ПРЕЛОМЛЕНИЕ ГОТИЧЕСКОЙ ТРАДИЦИИ В ПРОИЗВЕДЕНИИ ЭДГАРА ПО «ПОВЕСТЬ О ПРИКЛЮЧЕНИЯХ АРТУРА ГОРДОНА ПИМА»


«Повесть о приключениях Артура Гордона Пима» предваряется отдельным рассказом, в той или иной степени отражающим некоторые признаки поэтики готического канона.

Изначально повествовательный тон рассказчика отличается разговорностью и молодым задором, но по мере развёртывания сюжетной линии фатального случая раскрывается трагедийность случившихся с Пимом событий:

«…Мы неслись на огромной скорости, причём ни один из нас не проронил ни слова с того момента, как мы отошли от причала. Я спросил моего товарища, куда он держит курс и когда, по его мнению, нам стоит возвращаться. Несколько минут он насвистывал, потом язвительно заметил: Я иду в море, а ты можешь отправляться домой, если тебе угодно. Повернувшись к нему, я сразу понял, что, несмотря на кажущееся безразличие, он сильно возбуждён. При свете луны мне было хорошо видно, что лицо его белее мрамора, а руки дрожат так, что он едва удерживает румпель. Я понял, что с ним что-то стряслось, и не на шутку встревожился. В ту пору я не умел как следует управлять лодкой и полностью зависел от мореходного искусства моего друга.

Ветер внезапно стал крепчать, мы быстро отдалялись от берега, и всё-таки мне было стыдно за свою боязнь, и почти полчаса я решительно хранил молчание. Потом я не выдержал и спросил Августа, не лучше ли нам повернуть назад. Как и в тот раз, он чуть ли не с минуту молчал и вообще, казалось, не слышал меня. Потихоньку, полегоньку, — пробормотал он наконец. — Время ещё есть... Домой потихоньку, полегоньку. Другого ответа я не ожидал, но в тоне, каким были произнесены эти слова, было что-то такое, что наполнило меня неописуемым страхом. Я ещё раз внимательно посмотрел на спутника. Губы его были мёртвенно-бледны, и колени тряслись так, что он, казалось, не мог сдвинуться с места. Ради бога, Август! — вскричал я, напуганный до глубины души. — Что случилось?.. Тебе плохо?.. Что ты задумал?
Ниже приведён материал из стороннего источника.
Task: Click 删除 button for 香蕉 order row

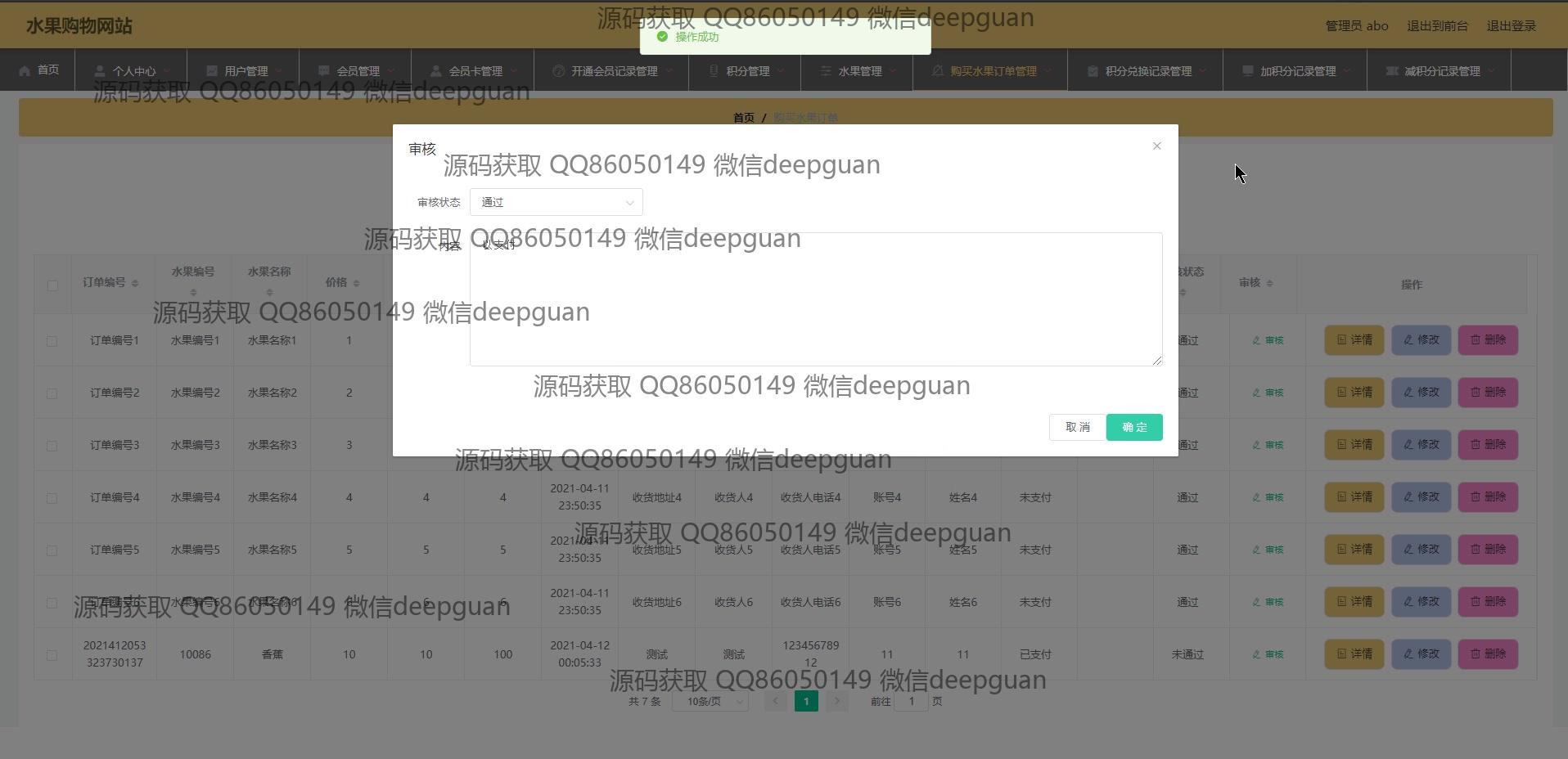Action: point(1487,654)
Что сучилось?.. — выдавил он в полнейшем как будто удивлении и в тот же миг, выпустив из рук румпель, осел на дно лодки. — Ничего… ничего не случилось… поворачиваю назад… разве не видишь? Только теперь меня осенило, и я понял, в чём дело.

Бросившись вперёд, я приподнял друга. Он был пьян, пьян до бесчувствия, так что не мог держаться на ногах, ничего не слышал и не видел вокруг.
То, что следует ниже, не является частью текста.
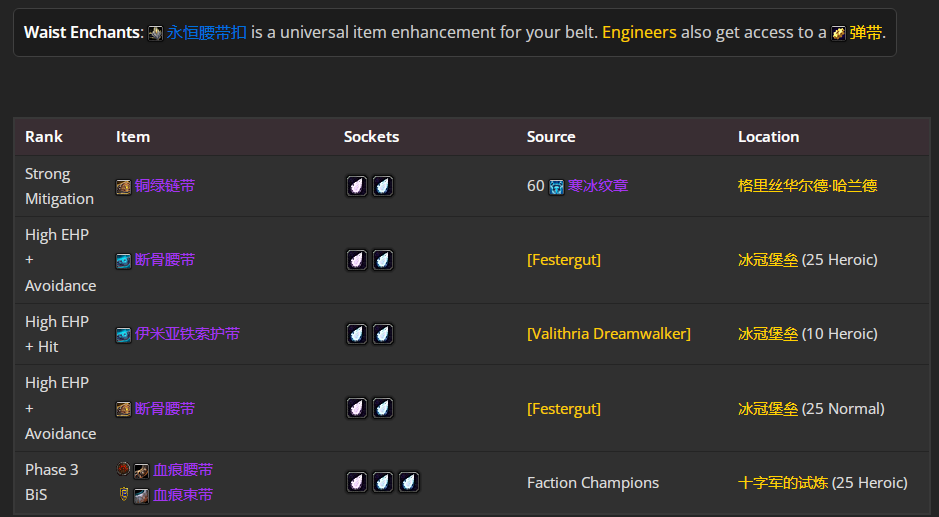Click the 血痕腰带 item icon
Viewport: 939px width, 517px height.
141,471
Трудно описать меру моего ужаса. Я понимал, что не справлюсь с лодкой, что яростный ветер и сильный отлив гонят нас навстречу гибели…»

Как видно из процитированного отрывка, ужасы и страхи, охватывающие героя, мотивированы вполне объективными причинами, но окрашены благодаря своеобразной индивидуальности рассказчика в необъяснимые, даже полумистические тона, учитывая также время этого события — глубокую ночь.
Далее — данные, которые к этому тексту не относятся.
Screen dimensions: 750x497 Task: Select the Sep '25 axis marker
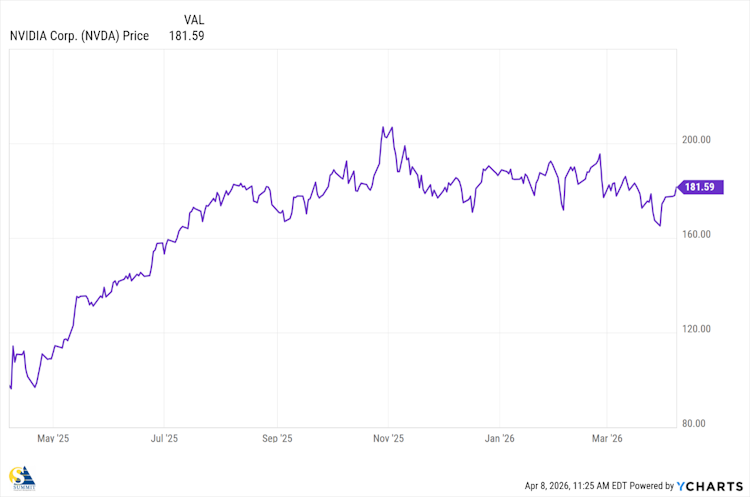tap(277, 438)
Сначала, отправляясь в ночное плавание, герой убеждается в трезвости Августа, который утверждает, что «трезв как стёклышко». Поэтому, когда последний начинает вести себя очень странно во время плавания, Артура охватывают полумистические настроения насчёт случившегося, но, когда он убеждается в обратном, что Август всё-таки пьян до бесчувствия, — всё равно его охватывает ужас, только ещё более понятный и мотивированный объективно. Автор, таким образом, создаёт впечатление достоверности, сочетая категории рационального и иррационального; последняя же и преломляет признаки готического канона, находясь в рамках своеобразной авторской поэтики. Причём, таким образом, усиливается фатальное начало повести. Немаловажной является и пейзажно-пространственная функция в параллели к психическому состоянию Августа, придающая дополнительную двусмысленную предустановленность к пониманию объективности события: «При свете луны мне было хорошо видно, что лицо его белее мрамора, а руки дрожат так, что он едва удерживает румпель…» Т. е. такое сочетание, как «свет луны» и «лицо, белее мрамора», создаёт портретный фон с полумистическим акцентом и двусмысленной таинственностью, вписываясь в общий контекст экстремального сюжета и в то же время ужаса Пима.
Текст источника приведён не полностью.